(Beginning of Data to process)

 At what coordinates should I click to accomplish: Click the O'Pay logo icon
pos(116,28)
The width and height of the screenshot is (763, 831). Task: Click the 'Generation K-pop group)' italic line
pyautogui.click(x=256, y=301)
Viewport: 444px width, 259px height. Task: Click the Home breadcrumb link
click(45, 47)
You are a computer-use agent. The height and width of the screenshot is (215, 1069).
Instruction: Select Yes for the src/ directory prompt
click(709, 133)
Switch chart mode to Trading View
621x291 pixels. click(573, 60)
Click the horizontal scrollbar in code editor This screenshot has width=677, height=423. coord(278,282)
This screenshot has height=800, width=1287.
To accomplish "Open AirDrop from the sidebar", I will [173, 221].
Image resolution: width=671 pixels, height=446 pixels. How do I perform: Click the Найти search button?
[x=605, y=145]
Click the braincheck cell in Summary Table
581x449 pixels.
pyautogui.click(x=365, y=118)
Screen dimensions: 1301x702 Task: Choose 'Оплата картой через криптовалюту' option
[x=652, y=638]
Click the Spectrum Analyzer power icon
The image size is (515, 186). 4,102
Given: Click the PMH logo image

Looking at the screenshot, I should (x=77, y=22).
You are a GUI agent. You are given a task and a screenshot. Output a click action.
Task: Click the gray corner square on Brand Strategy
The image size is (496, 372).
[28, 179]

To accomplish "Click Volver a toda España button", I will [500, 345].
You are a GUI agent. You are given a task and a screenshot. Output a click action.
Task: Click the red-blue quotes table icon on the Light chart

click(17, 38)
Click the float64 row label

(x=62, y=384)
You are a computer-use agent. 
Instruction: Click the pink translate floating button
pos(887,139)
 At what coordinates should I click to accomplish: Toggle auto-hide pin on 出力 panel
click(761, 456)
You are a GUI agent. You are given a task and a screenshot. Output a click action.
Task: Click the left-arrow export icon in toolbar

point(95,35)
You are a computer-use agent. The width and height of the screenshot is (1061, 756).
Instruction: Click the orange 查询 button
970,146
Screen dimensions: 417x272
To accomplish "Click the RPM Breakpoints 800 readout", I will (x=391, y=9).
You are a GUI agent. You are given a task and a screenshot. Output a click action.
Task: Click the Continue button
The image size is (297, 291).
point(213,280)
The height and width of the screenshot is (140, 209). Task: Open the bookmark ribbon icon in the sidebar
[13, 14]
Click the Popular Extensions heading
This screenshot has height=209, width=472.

(End of Data to process)

Once you have read the records, repeat them all exactly.

**Solution to the problem:**
 At what coordinates should I click to accomplish: Click the O'Pay logo icon
pos(116,28)
The width and height of the screenshot is (763, 831). Task: Click the 'Generation K-pop group)' italic line
pyautogui.click(x=256, y=301)
Viewport: 444px width, 259px height. Task: Click the Home breadcrumb link
click(45, 47)
You are a computer-use agent. The height and width of the screenshot is (215, 1069).
Instruction: Select Yes for the src/ directory prompt
click(709, 133)
Switch chart mode to Trading View
621x291 pixels. click(573, 60)
Click the horizontal scrollbar in code editor This screenshot has width=677, height=423. coord(278,282)
This screenshot has height=800, width=1287.
To accomplish "Open AirDrop from the sidebar", I will [173, 221].
Image resolution: width=671 pixels, height=446 pixels. How do I perform: Click the Найти search button?
[x=605, y=145]
Click the braincheck cell in Summary Table
581x449 pixels.
pyautogui.click(x=365, y=118)
Screen dimensions: 1301x702 Task: Choose 'Оплата картой через криптовалюту' option
[x=652, y=638]
Click the Spectrum Analyzer power icon
The image size is (515, 186). 4,102
Given: Click the PMH logo image

Looking at the screenshot, I should (x=77, y=22).
You are a GUI agent. You are given a task and a screenshot. Output a click action.
Task: Click the gray corner square on Brand Strategy
The image size is (496, 372).
[28, 179]

To accomplish "Click Volver a toda España button", I will [500, 345].
You are a GUI agent. You are given a task and a screenshot. Output a click action.
Task: Click the red-blue quotes table icon on the Light chart

click(17, 38)
Click the float64 row label

(x=62, y=384)
You are a computer-use agent. 
Instruction: Click the pink translate floating button
pos(887,139)
 At what coordinates should I click to accomplish: Toggle auto-hide pin on 出力 panel
click(761, 456)
You are a GUI agent. You are given a task and a screenshot. Output a click action.
Task: Click the left-arrow export icon in toolbar

point(95,35)
You are a computer-use agent. The width and height of the screenshot is (1061, 756).
Instruction: Click the orange 查询 button
970,146
Screen dimensions: 417x272
To accomplish "Click the RPM Breakpoints 800 readout", I will (x=391, y=9).
You are a GUI agent. You are given a task and a screenshot. Output a click action.
Task: Click the Continue button
The image size is (297, 291).
point(213,280)
The height and width of the screenshot is (140, 209). Task: Open the bookmark ribbon icon in the sidebar
[13, 14]
Click the Popular Extensions heading
This screenshot has height=209, width=472.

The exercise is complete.